In the present study, the authors demonstrated that patients with an increase in HVPG ≥ 20% showed a significant improvement of liver function 6 months after B-RTO, whereas those with an increase in HVPG < 20% showed no significant change. Shear stress is determined mainly by three factors: vessel radius, flow rate, and viscosity.23 It is calculated from the flow rate, pressure change, and vessel length. If viscosity and vessel length are considered constant in the intrahepatic portal venous system, shear stress in the portal venous system can be estimated as an index calculated from the changes in portal pressure and portal blood flow. In the present study, shear stress in the intrahepatic portal venous system could be much more pronounced in patients with an increase in HVPG ≥ 20% than in those with an increase in HVPG < 20%, leading to reduced IHPR and sinusoidal dilatation, and then resulting in improved hepatic microcirculation.

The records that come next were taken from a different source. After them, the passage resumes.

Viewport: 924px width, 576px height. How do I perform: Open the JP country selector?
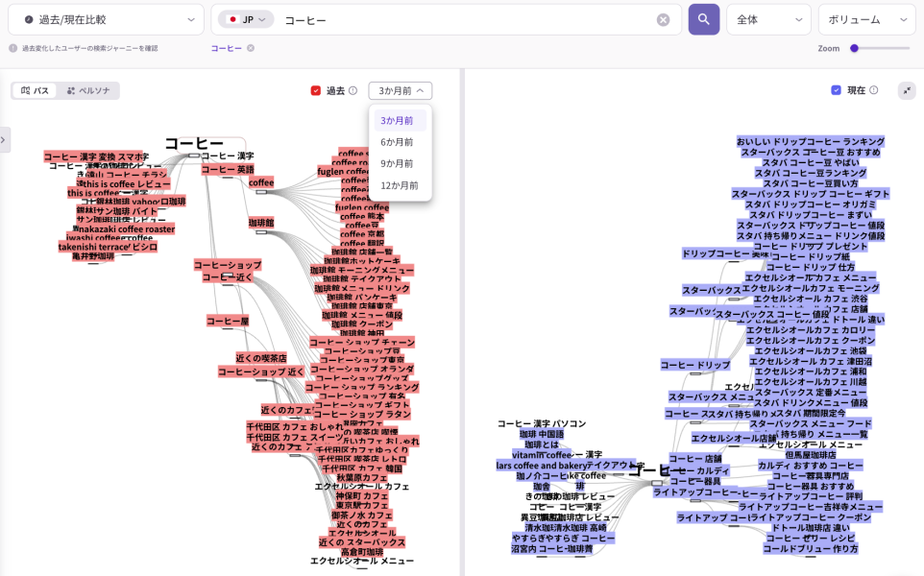pyautogui.click(x=246, y=19)
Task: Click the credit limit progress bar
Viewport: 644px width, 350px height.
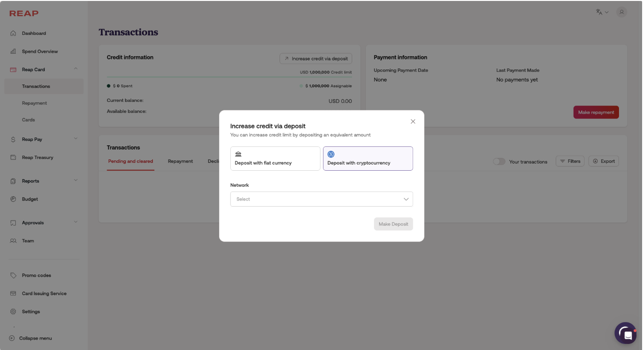Action: [229, 77]
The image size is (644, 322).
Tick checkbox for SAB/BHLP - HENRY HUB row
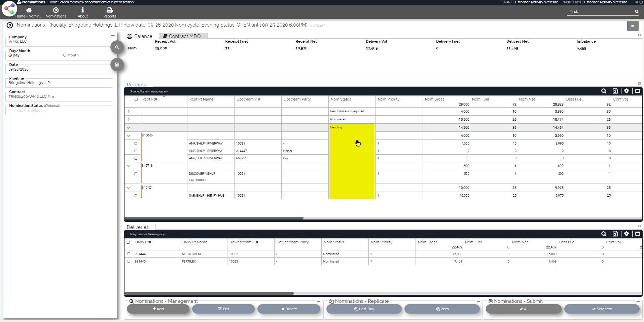[136, 196]
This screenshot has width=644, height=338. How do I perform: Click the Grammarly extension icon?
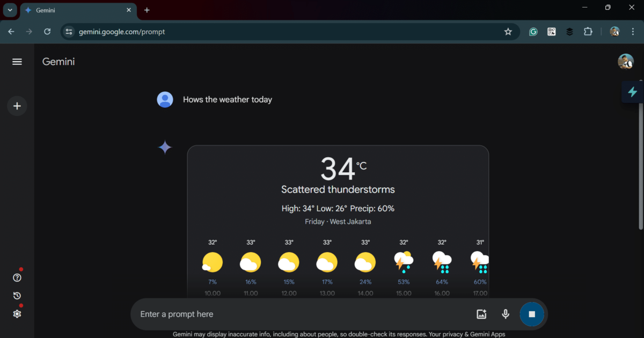tap(533, 32)
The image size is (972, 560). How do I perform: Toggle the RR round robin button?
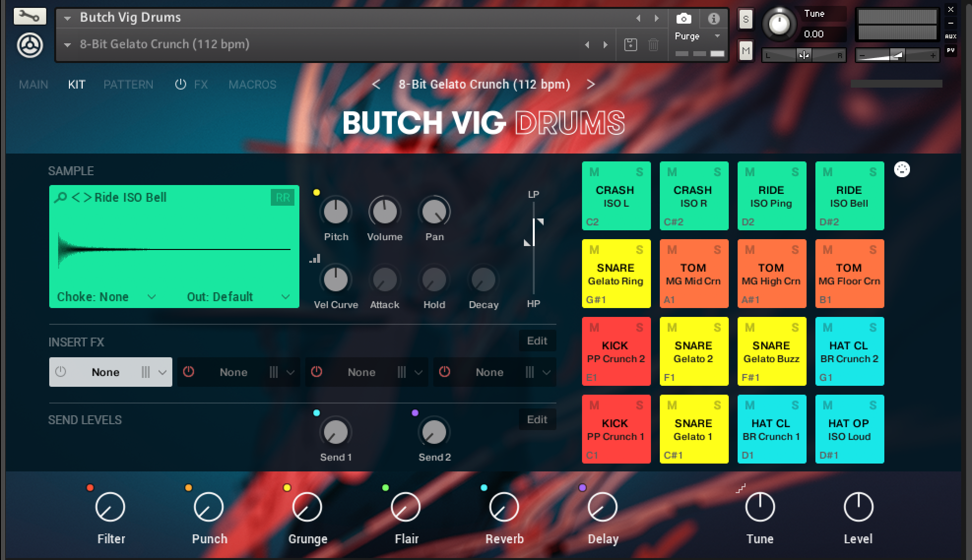[x=283, y=198]
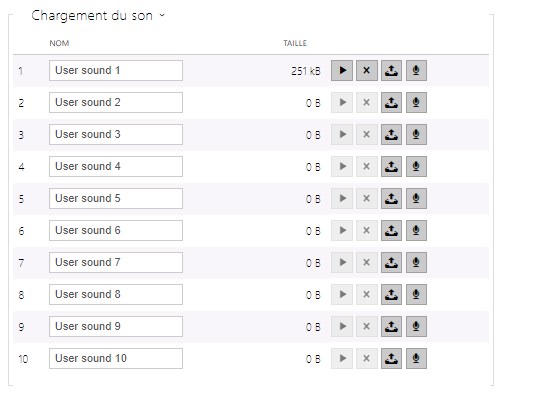The height and width of the screenshot is (394, 548).
Task: Record User sound 10 with microphone
Action: [416, 359]
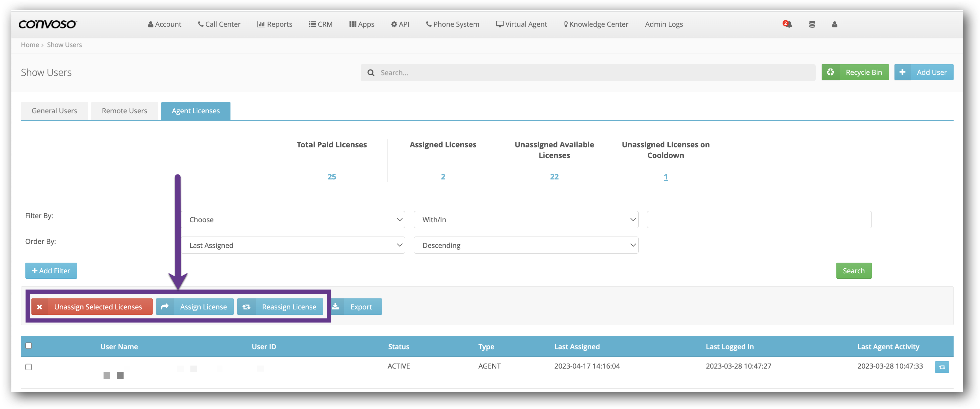Toggle the select-all checkbox in table header
Image resolution: width=980 pixels, height=409 pixels.
pyautogui.click(x=29, y=345)
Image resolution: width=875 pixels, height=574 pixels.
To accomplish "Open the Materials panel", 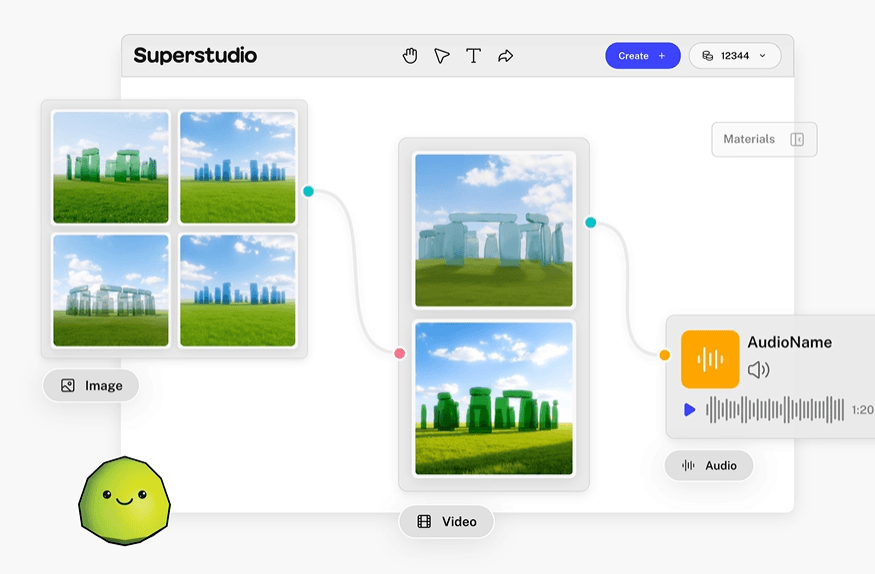I will 764,139.
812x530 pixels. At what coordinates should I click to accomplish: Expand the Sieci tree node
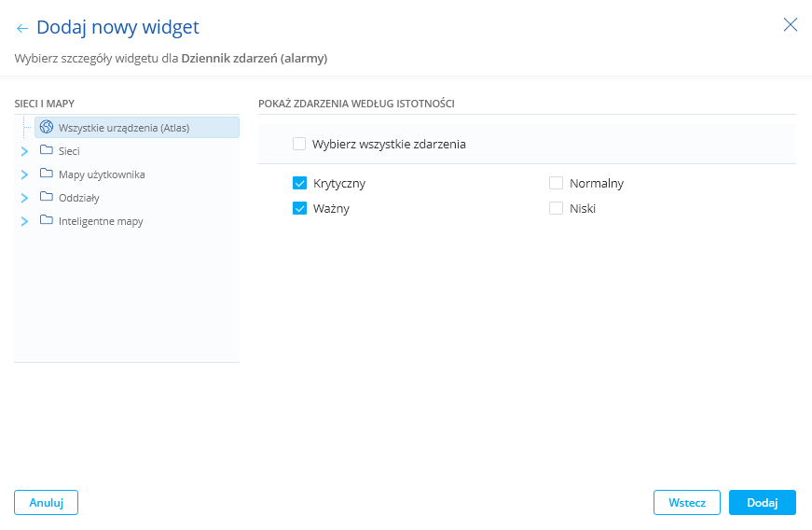(24, 150)
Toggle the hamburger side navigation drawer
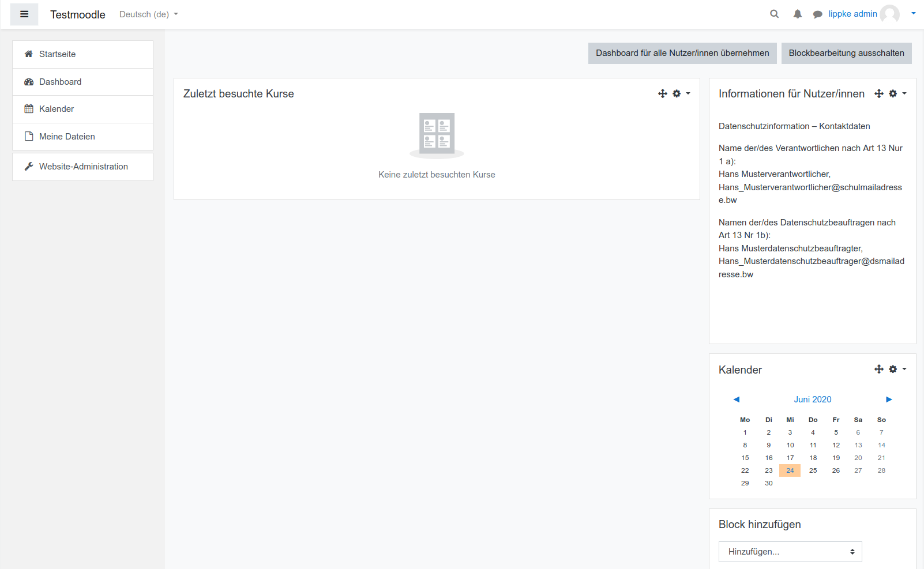 [24, 14]
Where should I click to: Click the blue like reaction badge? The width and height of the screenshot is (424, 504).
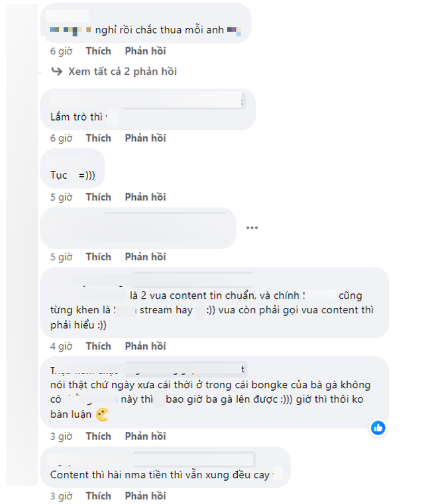point(378,427)
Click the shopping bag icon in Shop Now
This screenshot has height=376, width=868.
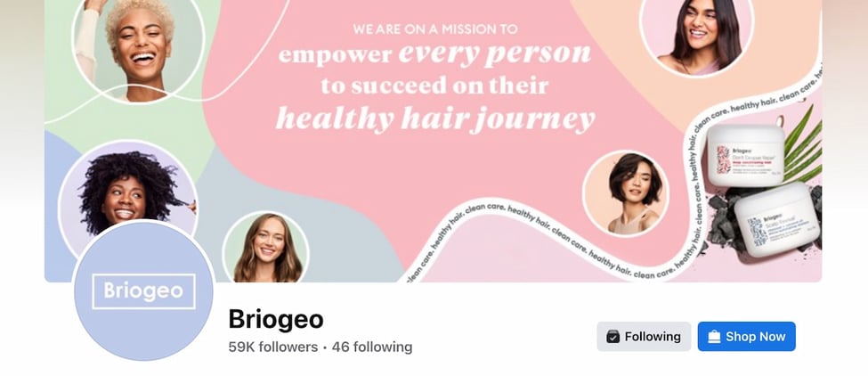(x=714, y=337)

In conclusion, we recommend that B-RTO is a reliable and safe procedure as a radical treatment after initial hemostasis of gastric variceal bleeding, as well as for prophylactic treatment for risky gastric varices. Beyond obliteration of gastric varices, B-RTO is likely to be a potential procedure to enhance portal blood flow and improve liver function in liver cirrhosis. To clarify the overall efficacy of B-RTO, randomized, controlled trials to compare B-RTO and gastric variceal obturation with cyanoacrylate or TIPS are necessary.